The Man Who Turned Off Cookies In Firefox Just Doesn’t Care If It Hurts Advertisers


Jonathan Mayer / Twitter

Jonathan Mayer is the man who turned off third-party cookies in upcoming versions of Firefox. (Cookies are the little bits of code that web sites drop onto your browser as you surf so that advertisers can target you with ads.)

He just told AdExchanger that he no longer cares what advertisers think about privacy and cookies, because they’ve lost that debate.

His Twitter account has been a brutal stream of sarcasm about advertisers who want a solution that leaves cookies in place.

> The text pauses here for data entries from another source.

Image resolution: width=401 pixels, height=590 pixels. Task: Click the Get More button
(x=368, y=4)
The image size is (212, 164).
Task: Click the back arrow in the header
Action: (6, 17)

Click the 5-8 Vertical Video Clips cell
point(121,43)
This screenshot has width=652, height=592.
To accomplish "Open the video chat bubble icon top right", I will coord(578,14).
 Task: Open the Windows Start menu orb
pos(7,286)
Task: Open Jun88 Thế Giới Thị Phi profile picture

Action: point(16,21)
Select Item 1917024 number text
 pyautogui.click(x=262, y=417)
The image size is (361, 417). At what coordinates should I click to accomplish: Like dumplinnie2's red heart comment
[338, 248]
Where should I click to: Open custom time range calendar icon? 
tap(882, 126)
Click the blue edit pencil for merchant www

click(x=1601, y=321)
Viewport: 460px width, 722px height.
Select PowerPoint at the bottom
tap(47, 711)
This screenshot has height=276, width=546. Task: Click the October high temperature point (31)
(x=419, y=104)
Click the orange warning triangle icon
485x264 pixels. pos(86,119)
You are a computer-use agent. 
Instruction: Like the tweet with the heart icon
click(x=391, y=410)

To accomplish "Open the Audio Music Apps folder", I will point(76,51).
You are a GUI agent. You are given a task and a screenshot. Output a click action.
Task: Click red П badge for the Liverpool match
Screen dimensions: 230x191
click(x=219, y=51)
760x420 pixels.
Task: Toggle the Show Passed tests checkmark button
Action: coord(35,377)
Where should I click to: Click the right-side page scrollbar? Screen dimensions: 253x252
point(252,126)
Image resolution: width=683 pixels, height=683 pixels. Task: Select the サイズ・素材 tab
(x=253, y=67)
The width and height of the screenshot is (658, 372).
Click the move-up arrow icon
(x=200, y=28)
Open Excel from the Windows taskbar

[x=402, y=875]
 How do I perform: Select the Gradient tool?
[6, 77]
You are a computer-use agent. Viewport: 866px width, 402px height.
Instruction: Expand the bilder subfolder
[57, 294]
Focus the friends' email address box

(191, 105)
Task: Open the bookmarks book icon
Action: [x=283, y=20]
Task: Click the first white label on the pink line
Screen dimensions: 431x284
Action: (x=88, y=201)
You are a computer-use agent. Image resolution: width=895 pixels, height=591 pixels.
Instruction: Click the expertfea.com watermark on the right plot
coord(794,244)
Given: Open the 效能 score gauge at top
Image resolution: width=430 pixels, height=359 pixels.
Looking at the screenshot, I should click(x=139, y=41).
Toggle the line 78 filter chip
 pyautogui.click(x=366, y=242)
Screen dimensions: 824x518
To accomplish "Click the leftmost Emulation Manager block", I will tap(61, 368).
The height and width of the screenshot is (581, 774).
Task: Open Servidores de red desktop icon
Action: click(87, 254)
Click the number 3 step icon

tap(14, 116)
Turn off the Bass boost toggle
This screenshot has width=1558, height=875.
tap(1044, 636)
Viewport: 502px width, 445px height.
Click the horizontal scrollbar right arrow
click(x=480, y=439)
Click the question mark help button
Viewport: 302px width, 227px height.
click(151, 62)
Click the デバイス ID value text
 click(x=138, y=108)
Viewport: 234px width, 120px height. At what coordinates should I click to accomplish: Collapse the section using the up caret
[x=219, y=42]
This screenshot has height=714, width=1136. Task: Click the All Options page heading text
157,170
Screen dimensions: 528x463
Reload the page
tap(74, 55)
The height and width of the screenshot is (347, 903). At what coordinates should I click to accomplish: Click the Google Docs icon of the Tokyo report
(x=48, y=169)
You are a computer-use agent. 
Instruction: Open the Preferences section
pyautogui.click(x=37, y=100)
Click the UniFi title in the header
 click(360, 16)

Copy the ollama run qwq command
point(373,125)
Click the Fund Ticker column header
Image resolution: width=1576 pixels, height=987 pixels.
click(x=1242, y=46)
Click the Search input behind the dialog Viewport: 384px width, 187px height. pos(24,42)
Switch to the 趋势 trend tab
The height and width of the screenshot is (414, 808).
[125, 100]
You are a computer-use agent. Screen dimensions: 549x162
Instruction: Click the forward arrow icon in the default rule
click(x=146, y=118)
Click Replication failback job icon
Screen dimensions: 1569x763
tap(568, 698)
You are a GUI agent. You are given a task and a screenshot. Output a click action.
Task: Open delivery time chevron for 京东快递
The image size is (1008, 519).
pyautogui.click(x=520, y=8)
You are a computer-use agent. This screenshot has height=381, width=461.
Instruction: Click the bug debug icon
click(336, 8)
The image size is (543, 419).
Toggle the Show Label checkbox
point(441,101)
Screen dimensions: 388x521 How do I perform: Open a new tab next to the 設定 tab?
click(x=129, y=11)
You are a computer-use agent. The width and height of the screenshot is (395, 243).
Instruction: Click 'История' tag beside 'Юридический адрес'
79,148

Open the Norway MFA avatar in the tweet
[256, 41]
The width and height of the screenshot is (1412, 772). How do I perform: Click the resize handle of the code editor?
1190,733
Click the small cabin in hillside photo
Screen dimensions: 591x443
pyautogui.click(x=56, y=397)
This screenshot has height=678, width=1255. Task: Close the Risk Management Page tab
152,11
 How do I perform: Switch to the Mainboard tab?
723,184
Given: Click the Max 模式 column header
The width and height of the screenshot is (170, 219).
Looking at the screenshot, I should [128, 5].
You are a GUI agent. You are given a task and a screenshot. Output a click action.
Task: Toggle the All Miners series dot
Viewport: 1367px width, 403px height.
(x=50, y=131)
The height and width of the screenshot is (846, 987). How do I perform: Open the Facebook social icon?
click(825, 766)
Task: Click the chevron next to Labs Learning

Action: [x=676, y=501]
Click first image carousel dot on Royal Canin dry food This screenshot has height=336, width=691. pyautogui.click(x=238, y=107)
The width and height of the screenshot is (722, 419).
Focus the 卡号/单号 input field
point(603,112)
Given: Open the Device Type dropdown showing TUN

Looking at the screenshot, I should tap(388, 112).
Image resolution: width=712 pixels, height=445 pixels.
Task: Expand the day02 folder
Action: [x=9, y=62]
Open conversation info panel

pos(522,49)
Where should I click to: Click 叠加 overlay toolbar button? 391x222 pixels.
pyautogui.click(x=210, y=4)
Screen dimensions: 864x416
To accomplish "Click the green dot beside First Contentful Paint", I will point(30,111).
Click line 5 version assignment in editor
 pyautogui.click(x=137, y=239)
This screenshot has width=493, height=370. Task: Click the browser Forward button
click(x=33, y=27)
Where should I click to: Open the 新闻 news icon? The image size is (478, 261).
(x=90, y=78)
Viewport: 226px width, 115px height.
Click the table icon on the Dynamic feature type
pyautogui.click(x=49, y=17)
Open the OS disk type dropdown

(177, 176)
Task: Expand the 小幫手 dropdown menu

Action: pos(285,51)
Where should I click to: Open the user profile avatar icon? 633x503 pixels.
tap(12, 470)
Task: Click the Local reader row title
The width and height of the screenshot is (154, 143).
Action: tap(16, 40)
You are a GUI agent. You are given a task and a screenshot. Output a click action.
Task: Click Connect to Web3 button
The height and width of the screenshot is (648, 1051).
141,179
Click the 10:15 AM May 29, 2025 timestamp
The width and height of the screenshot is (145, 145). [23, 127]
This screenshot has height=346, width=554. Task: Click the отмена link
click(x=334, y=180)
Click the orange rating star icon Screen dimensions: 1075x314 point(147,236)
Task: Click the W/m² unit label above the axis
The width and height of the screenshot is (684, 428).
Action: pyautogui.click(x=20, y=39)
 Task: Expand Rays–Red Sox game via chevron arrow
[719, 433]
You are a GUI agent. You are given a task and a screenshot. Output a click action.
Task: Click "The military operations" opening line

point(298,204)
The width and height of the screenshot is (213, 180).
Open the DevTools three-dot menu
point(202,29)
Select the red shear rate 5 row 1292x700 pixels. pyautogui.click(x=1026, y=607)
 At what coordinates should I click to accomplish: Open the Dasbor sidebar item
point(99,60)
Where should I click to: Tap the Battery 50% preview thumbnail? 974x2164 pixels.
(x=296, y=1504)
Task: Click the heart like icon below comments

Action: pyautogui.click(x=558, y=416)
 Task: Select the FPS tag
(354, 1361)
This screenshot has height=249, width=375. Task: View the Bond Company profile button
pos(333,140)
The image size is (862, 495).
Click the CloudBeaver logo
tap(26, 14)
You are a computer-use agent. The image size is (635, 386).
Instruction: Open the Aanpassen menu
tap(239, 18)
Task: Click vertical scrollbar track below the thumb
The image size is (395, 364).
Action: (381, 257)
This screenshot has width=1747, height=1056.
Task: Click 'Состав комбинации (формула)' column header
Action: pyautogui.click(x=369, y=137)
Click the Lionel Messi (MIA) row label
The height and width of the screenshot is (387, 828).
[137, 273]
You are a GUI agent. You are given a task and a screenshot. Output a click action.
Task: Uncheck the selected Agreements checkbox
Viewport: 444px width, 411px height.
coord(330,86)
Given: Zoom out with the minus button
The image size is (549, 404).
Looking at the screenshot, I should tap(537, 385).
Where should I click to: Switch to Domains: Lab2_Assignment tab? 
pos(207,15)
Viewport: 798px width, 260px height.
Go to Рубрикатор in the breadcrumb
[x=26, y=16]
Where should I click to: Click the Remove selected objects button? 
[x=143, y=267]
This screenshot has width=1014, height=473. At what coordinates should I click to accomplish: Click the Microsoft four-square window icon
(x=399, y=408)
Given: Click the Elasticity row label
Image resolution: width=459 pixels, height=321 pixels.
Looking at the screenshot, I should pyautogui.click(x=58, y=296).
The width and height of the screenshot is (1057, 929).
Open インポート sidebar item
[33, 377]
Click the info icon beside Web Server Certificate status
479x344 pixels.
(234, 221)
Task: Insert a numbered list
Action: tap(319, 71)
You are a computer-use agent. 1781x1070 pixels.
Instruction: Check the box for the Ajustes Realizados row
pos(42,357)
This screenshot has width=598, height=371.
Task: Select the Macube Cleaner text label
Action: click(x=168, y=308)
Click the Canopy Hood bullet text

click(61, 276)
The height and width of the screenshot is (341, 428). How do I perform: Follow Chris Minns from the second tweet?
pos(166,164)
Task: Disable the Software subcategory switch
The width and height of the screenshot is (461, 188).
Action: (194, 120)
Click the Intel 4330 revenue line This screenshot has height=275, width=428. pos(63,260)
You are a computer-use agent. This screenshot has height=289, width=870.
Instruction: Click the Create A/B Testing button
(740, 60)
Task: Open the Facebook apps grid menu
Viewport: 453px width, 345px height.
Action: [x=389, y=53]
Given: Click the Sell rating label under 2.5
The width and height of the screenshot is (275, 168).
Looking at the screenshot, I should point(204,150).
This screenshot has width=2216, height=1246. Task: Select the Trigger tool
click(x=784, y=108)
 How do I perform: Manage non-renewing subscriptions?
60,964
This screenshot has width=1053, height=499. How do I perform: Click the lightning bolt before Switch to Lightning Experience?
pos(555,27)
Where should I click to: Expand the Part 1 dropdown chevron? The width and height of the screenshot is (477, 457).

Mayer’s move has angered advertisers, who were in the midst of negotiations for an industry-wide standard on tracking cookies when it happened. Advertisers want the cookies left on by default, with an option for users to turn them off if they want more privacy. The Firefox move keeps them off by default, and users must choose to turn them on.

Safari and Microsoft have similar no-cookies policies. Without Firefox, virtually all the major browsers would come in default anti-tracking positions — and that’s a huge threat to advertisers whose ads pay for much of the web we see every day.

Mayer! told Ad Exchanger he doesn’t care. He says advertisers have lost the negotiations already:

The leverage used to be on the advertising industry’s side, but it has become clear by virtue of the technologies at the browsers’ disposal that the leverage is now on the consumer’s side.

The advertising side would be expected to reevaluate their hardline “We’re not going to negotiate” stance and rethink their strategy. Unfortunately, that hasn’t happened. So I’m not too optimistic on negotiated terms for Do Not Track, but I’m increasingly optimistic that by virtue of the browsers’ efforts, consumers will get the choices they want.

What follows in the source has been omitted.